“All I really need is love, but a little chocolate now and then doesn’t hurt!” –Lucy Van Pelt (from Peanuts)
It was the Beatles who, almost 53 years ago, sang that “all you need is love.” Of course, everyone from Barry White to Barry Manilow to Barry Gibb has been weighing in on the subject ever since, just as they were singing about love long before John, Paul, George and Ringo came on the scene. Everybody, it seems is singing about love, but like the weather, few people are doing much about it.
I bring this up today on the day of the year that focuses on “love” more than anything else: St. Valentine’s Day. You can usually tell when the day is drawing near even without the benefit of a calendar–just check out the sweat accumulating on the brow of most married men who are clueless about what they are going to do for the big day. Or go by Walmart or a grocery store later today and watch the men fight over the leftover Valentines and picked over flowers.
The truth is, most people have no idea what they are celebrating when they talk of St. Valentine’s Day. In fact, there is plenty of confusion about the history of the holiday itself. We do know that there were two early Christian martyrs–both named Valentine–who were killed in Rome, supposedly on Feb. 14. In AD 496, Pope Galasius I named Feb. 14 as St. Valentine’s Day.
Actually, like many other “Christian” holidays, Valentine’s Day was probably a replacement for a pagan festival already in place on that date; it was called Lupercalia. That festival was intended to ensure protection from wolves. During the celebration, young men struck people with strips of animal hide. Women took the blows because they thought that the whipping made them more fertile. Now that’s romantic!
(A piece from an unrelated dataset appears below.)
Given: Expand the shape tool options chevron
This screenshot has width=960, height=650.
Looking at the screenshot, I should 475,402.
So in 15 centuries, we’ve moved from that…..to this. Obligatory cards, flowers, candy, dinner reservations, and romantic weekend getaways, all for a price. I think some of us would just as well go back to the Lupercalia festival and make sure we keep the wolves away. Except for that part about the fertility.
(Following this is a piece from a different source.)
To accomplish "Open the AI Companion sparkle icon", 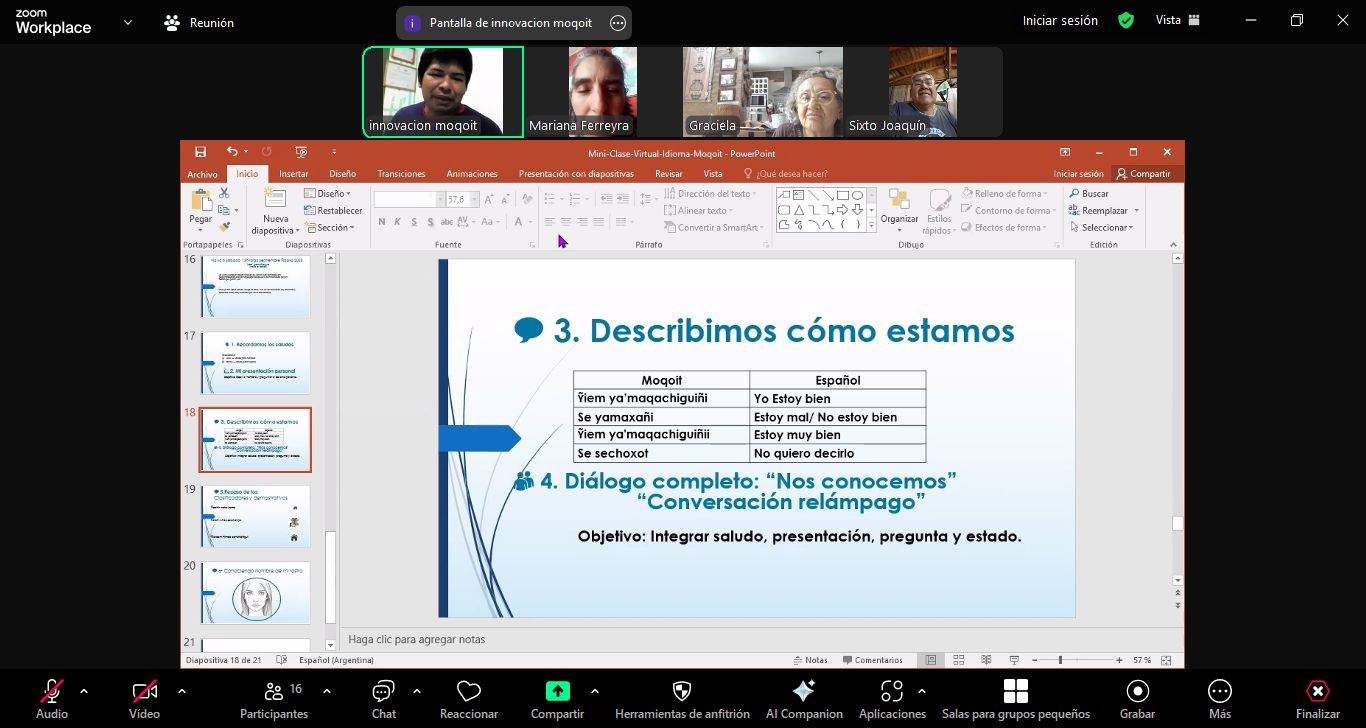I will point(803,692).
The point here is–and yes, there is a point–that we shouldn’t have to have a special day to celebrate and remember the love we have for one another, either sweetheart-to-sweetheart, or Christian-to-Christian, or just human to human. Jesus even said that it would be love that would be the distinguishing mark of His followers.
“They will know you are My disciples by your love for one another,” He said. Well, do they? May I suggest that in all of your Valentine’s celebrations (and yes, guys, it’s time to start preparing!), you remember first how Jesus showed love, and that was by giving of Himself. That’s what real love is all about.
So, have a blessed, love-filled St. Valentine’s Day–and the other 364 days of the year as well. I’m praying for you, and I look forward to seeing you Sunday.